Bei E-Paperbereich ist die Nutzerzufriedenheit am geringsten. Warum?
Ärger haben wir mit dem "FAZ"-Modell: Theoretisch sind 24 Leihen am Tag möglich. Das ist aber reine Theorie, weil nur eine Leihe pro Stunde möglich ist. Aber wer liest schon nachts die "FAZ"? Zeitungen werden am Frühstückstisch gelesen. Wir wünschen uns ein Modell, bei dem 24-Ausleihvorgänge täglich möglich sind, unabhängig von der Uhrzeit. Andere Beispiel: Aus vertraglichen Gründen ist die "FAS" erst um 13 Uhr abrufbar. Das "Manager Magazin" ist auf Grund der Vertragsbedingungen des Verlags in der Onleihe erst generell zwei Wochen nach der Druckausgabe ausleihbar und für die allermeisten Magazine oder Zeitungen gibt es erst gar keine Lizenzen. Noch sind in der Onleihe keine Zeitschriften verfügbar, die auf einem Reader oder Tablet gelesen werden können. Obwohl es am Markt mitunter Epub-Ausgaben gibt, ist für die Bibliotheken nur die PDF-Version erhältlich. Alle Kundenschelte dafür landet stets in den Bibliotheken, die dafür überhaupt nichts können.

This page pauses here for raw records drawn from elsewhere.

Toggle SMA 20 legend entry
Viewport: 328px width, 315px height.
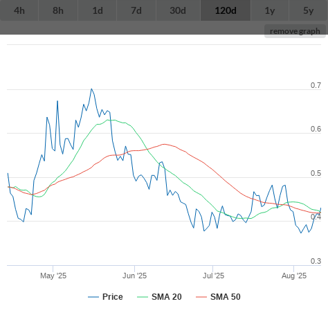coord(159,297)
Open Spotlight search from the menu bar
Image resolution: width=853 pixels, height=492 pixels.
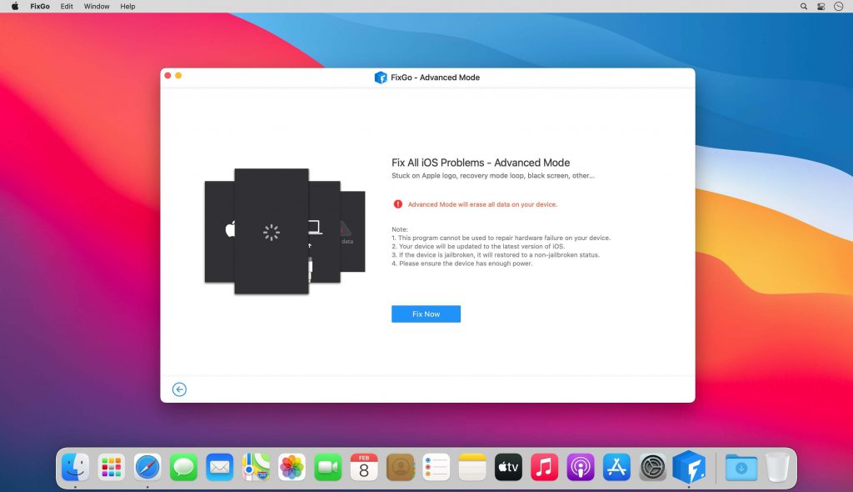[802, 6]
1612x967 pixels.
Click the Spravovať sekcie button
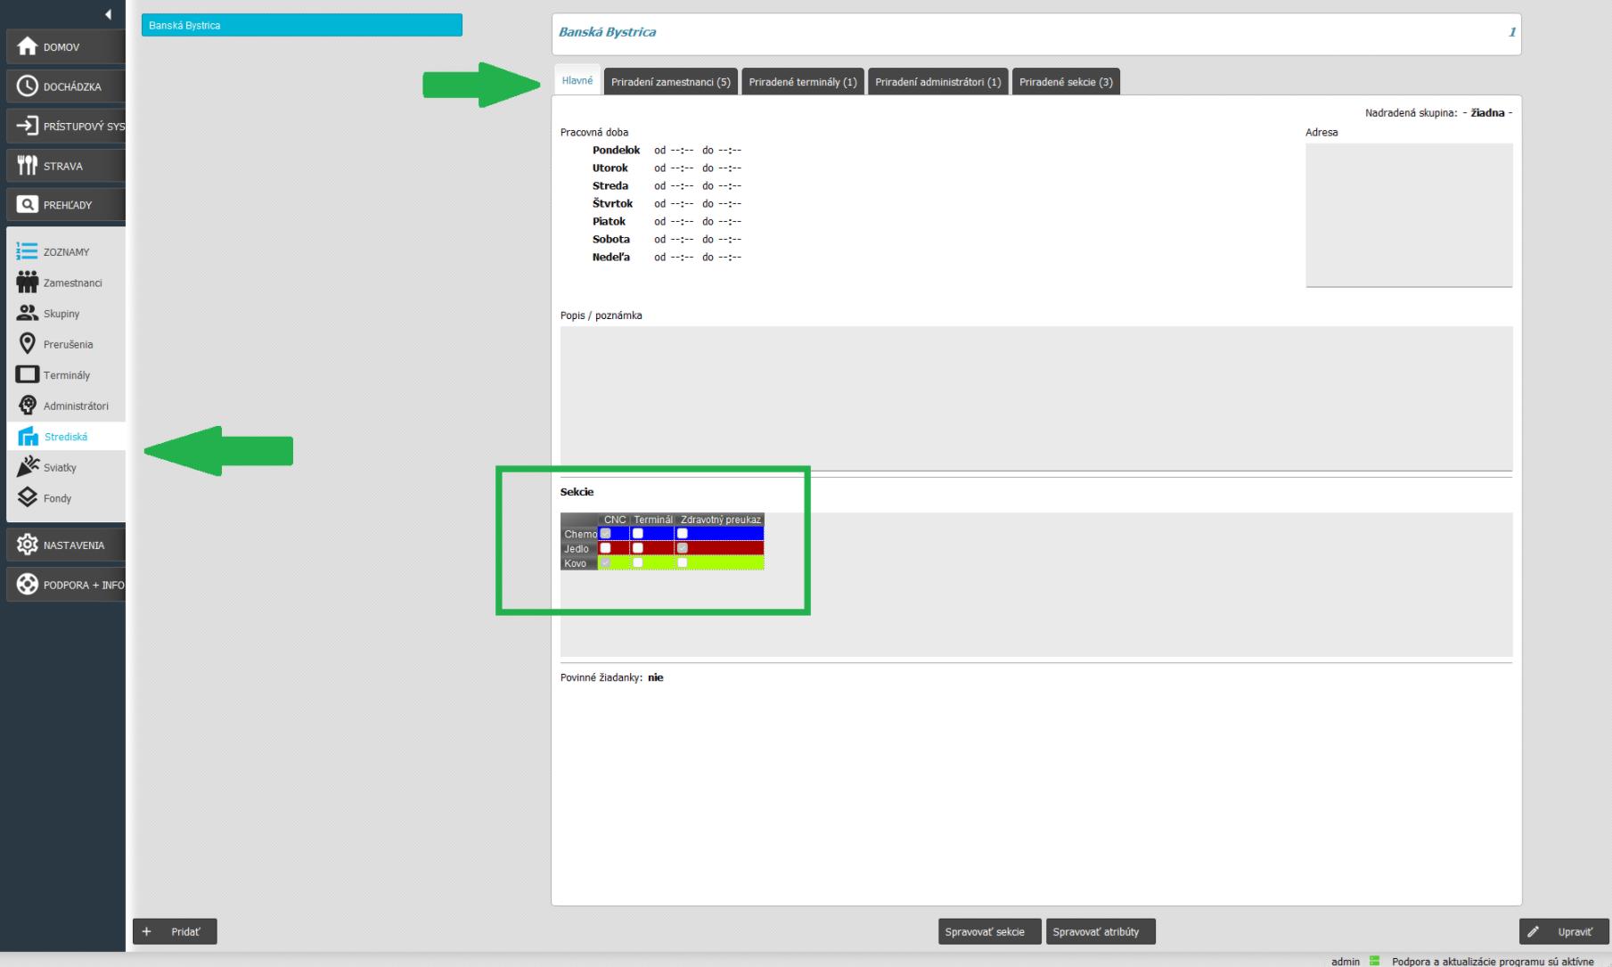point(985,932)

Wie gut kennen Sie das Nutzungsverhalten der Kunden?
Die DiViBib und die Onleihe kennen keine Kunden – der Datenschutz ist viel strenger, als viele das glauben. Auch die Bibliothek vor Ort weiß bloß, welches Medium ausgeliehen wird, aber nicht von wem! Es gibt darum keine verlässlichen Zahlen, sondern nur ein Bauchgefühl. Das macht es den Bibliotheken natürlich schwer, etwas über das Nutzerverhalten auszusagen. Aus einer Umfrage in Rheinland-Pfalz wissen wir, dass über 50 Prozent der Onleihenutzer zwischen 30 und 50 Jahren alt sind. Die absolute Mehrheit davon ist weiblich. Wer die Bücher letztlich aber liest, das steht noch einmal auf einem anderen Blatt geschrieben, denn in vielen Bibliotheken gibt es Familienausweise. Wir wissen auch, dass Kinder und Senioren E-Books lesen, auch wenn sie diese nicht selbst downloaden. Da helfen dann wohl Familienangehörige oder Freunde.

 
Wie wichtig sind digitale Angebote für die Bibliotheken?
Die Zeiten, in denen um die Existenz der gedruckten Bücher mit ihren haptischen Eigenschaften gefürchtet wurde, sind glücklicherweise vorbei. Ich sehe für die Bibliotheken die viel wichtigere Aufgabe in der Bereitstellung und Erschließung von Inhalten. Sie sind gut beraten, Ihren NutzerInnen die Entscheidung zu überlassen, in welcher Form diese den Inhalt nutzen und genießen wollen: als ledergebundene Ausgabe mit Goldschnitt, als Taschenbuch, als Hörbuch, als DVD oder eben auch als E-Book. Gerade kleinere Bibliotheken mit geringem Etat und kurzen Öffnungszeiten eröffnen sich über Onleiheverbünde ungeahnte Möglichkeiten: Die NutzerInnen können unabhängig und Ort und Öffnungszeit Medien ausleihen - sogar solche, die die Bibliothek gar nicht besitzt. Bislang hätten sie dafür eine Fernleihe durchführen müssen.


Bibliotheken würden in größerer Zahl digitale Werke anbieten, wenn sie eine entsprechende finanzielle und personelle Ausstattung hätten. Oft reichen die Ressourcen schon nicht für den traditionellen Ausleihbetrieb. Aber Zugang zu Informationen und Medienkompetenz sind selbstverständliche Aufgaben der Bibliotheken. Diese Aufgaben sind ohne digitale Werke nicht zu erfüllen. Somit gehören für mich moderne Bibliotheken und digitale Werke untrennbar zusammen.